Las redes —tan llenas de promesas y tan vacías de presencia— nos entrenan para la estupidez. Nos acostumbran a la corriente que todo lo arrastra, a la sensación de estar vivos solo cuando el ruido nos nombra. Y en ese vértigo aprendemos rápidamente a confundir las palabras con su propio eco, a la opinión con el conocimiento y a la urgencia de nuestro reflejo con la verdad de nuestra imagen.

Mientras tanto, el trabajo pausado, hecho con las manos y los silencios de la escucha, va quedando fuera de la vista. No reparamos en lo que germina despacio ni en quienes necesitan beber agua fresca en la sombra de la espera. Incluso despreciamos el gesto paciente, condenando a la lentitud que ya tratamos como si fuese un error de fábrica. Y al mismo tiempo que la prisa nos devora, la vida sigue lanzándonos sus advertencias. Ayer mismo, una cantante se bajó del escenario porque, quizás, dejó de oír su voz. Antes de ayer, una niña se suicidó porque no soportaba más las voces que la acorralaban en su colegio. Tal vez nos convendría recordar que el silencio también enseña y que no toda palabra es sabia. Tampoco que toda rapidez es señal de vida. En todo caso, en esta época de vertederos digitales y deplorable gestión de residuos, convendría cuidarnos la lengua, porque de tanto hablar y arrojar palabras sin pensar acabaremos echando basura por la boca.

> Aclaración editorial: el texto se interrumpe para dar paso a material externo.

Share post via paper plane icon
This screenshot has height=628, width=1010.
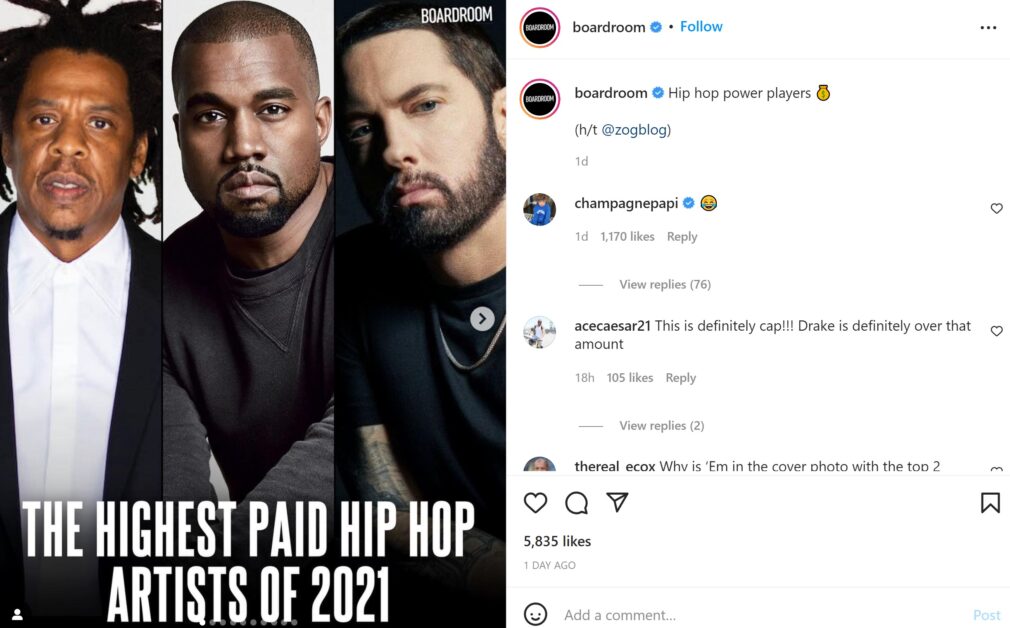tap(617, 502)
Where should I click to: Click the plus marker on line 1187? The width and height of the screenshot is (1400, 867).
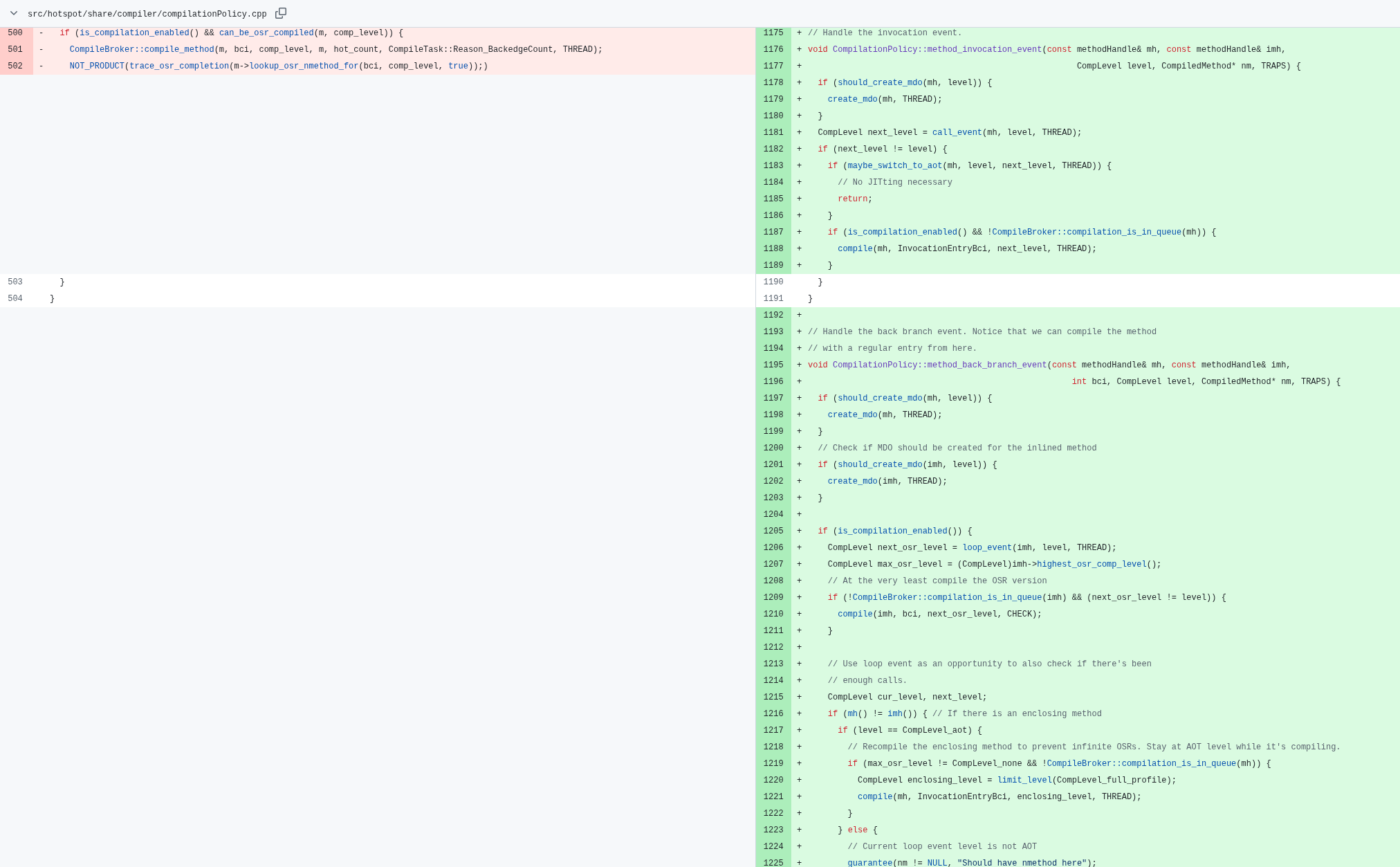click(799, 232)

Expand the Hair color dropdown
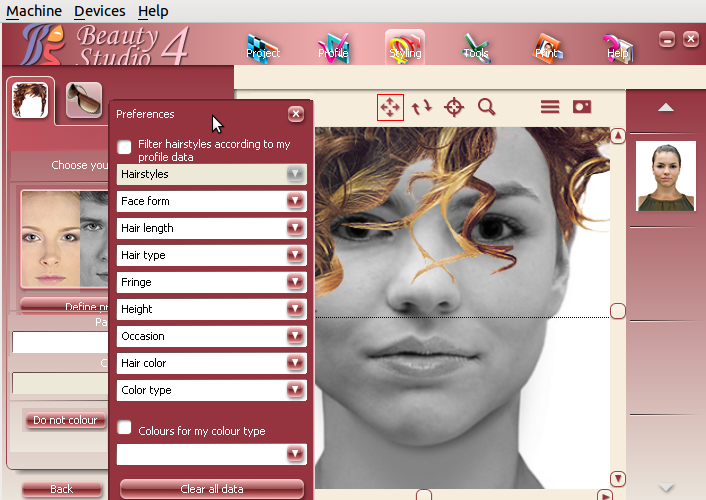pyautogui.click(x=294, y=363)
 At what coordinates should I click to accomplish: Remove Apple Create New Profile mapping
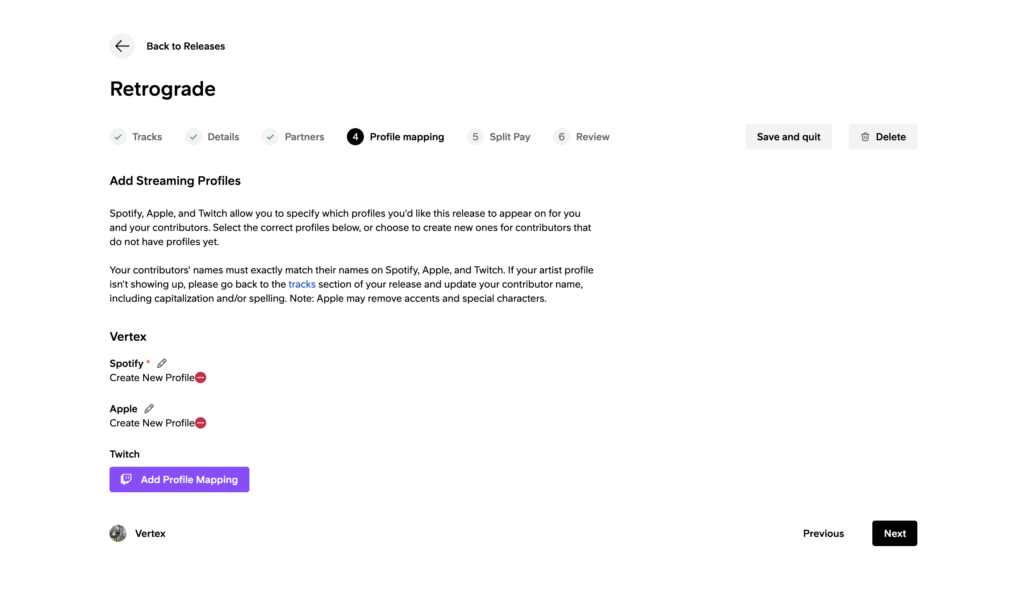tap(201, 423)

No todo lo que se toca se convierte en oro. Ya lo supo José Arcadio Buendía cuando, entre frascos y alquimias, transformó las joyas de su casa en pura mierda de perro. Y aunque hasta en la más aborrecible miseria exista la posibilidad de que una flor se atreva a abrirse entre lo que el ruido arrojó, aunque la vida florezca en el borde de un  retrete —o en el borde de lo que aborrecemos—, la palabra, una vez que nos ha mostrado su lado más salvaje, ha de volver a convertirse en canción y en música. También en memoria que cruce los siglos y nos cruce la cara.